> [EXERCISE AIM] Recast the source data lines from the one containing "Identify the location of 10:01 am." down through the one containing "Image resolution: width=1512 pixels, height=784" as a Markdown table with the columns "Row" and "Line", numbering each row and omitting blank lines.

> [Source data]
•••••

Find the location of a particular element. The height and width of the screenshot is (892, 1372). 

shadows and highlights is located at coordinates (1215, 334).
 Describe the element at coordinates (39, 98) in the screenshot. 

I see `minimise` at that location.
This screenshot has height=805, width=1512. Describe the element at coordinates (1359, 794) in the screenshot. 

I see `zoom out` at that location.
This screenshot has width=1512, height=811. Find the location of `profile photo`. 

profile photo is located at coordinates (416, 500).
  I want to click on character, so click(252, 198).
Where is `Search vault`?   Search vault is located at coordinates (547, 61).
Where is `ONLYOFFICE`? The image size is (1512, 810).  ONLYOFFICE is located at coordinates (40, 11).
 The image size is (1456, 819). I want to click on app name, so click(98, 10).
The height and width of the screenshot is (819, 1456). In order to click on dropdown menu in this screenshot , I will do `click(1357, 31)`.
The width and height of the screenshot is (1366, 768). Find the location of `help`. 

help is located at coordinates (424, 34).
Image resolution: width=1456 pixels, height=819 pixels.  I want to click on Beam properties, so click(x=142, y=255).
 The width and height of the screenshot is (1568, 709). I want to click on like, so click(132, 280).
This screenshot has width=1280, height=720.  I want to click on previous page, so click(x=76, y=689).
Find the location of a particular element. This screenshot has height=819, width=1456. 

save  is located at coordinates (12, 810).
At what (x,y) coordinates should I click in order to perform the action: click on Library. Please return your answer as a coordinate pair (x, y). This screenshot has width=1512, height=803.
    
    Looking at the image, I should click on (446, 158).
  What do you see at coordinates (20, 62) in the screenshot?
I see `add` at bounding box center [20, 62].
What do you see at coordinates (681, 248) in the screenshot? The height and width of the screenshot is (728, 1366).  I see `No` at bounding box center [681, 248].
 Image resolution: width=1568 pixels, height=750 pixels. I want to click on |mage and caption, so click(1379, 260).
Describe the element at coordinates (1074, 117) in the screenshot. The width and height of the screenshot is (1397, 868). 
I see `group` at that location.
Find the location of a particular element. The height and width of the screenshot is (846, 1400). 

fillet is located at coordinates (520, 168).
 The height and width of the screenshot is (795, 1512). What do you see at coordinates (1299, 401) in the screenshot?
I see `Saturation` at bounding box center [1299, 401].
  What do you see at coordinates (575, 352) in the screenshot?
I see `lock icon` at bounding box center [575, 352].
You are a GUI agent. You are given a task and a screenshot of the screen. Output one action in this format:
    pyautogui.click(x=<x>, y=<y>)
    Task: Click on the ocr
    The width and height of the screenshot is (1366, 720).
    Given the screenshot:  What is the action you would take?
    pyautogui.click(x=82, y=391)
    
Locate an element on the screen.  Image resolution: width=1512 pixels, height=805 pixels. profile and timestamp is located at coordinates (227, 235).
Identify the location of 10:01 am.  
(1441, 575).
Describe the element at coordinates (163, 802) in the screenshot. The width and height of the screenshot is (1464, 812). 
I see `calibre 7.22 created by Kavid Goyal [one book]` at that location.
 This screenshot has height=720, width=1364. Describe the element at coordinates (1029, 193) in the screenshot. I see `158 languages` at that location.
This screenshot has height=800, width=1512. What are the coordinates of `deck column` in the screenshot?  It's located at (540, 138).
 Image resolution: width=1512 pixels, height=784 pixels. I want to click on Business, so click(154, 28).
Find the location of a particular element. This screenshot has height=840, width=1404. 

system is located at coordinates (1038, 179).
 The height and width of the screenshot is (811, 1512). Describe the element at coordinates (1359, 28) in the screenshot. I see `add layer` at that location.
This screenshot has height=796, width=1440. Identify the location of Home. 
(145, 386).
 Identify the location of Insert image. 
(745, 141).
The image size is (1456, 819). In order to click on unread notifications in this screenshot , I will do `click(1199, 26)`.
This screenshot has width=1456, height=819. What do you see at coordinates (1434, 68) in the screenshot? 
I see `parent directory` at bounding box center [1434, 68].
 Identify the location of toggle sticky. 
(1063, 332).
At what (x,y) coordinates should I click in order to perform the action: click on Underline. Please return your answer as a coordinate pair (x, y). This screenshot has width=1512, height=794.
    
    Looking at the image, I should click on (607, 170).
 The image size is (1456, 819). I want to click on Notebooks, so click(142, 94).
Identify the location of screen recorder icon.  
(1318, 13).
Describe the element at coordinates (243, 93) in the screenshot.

•••••

> [EXERCISE ANSWER]
| Row | Line |
|---|---|
| 1 | Identify the location of 10:01 am.   |
| 2 | (1441, 575). |
| 3 | Describe the element at coordinates (163, 802) in the screenshot. The width and height of the screenshot is (1464, 812).  |
| 4 | I see `calibre 7.22 created by Kavid Goyal [one book]` at that location. |
| 5 |  This screenshot has height=720, width=1364. Describe the element at coordinates (1029, 193) in the screenshot. I see `158 languages` at that location. |
| 6 | This screenshot has height=800, width=1512. What are the coordinates of `deck column` in the screenshot?  It's located at (540, 138). |
| 7 |  Image resolution: width=1512 pixels, height=784 pixels. I want to click on Business, so click(154, 28). |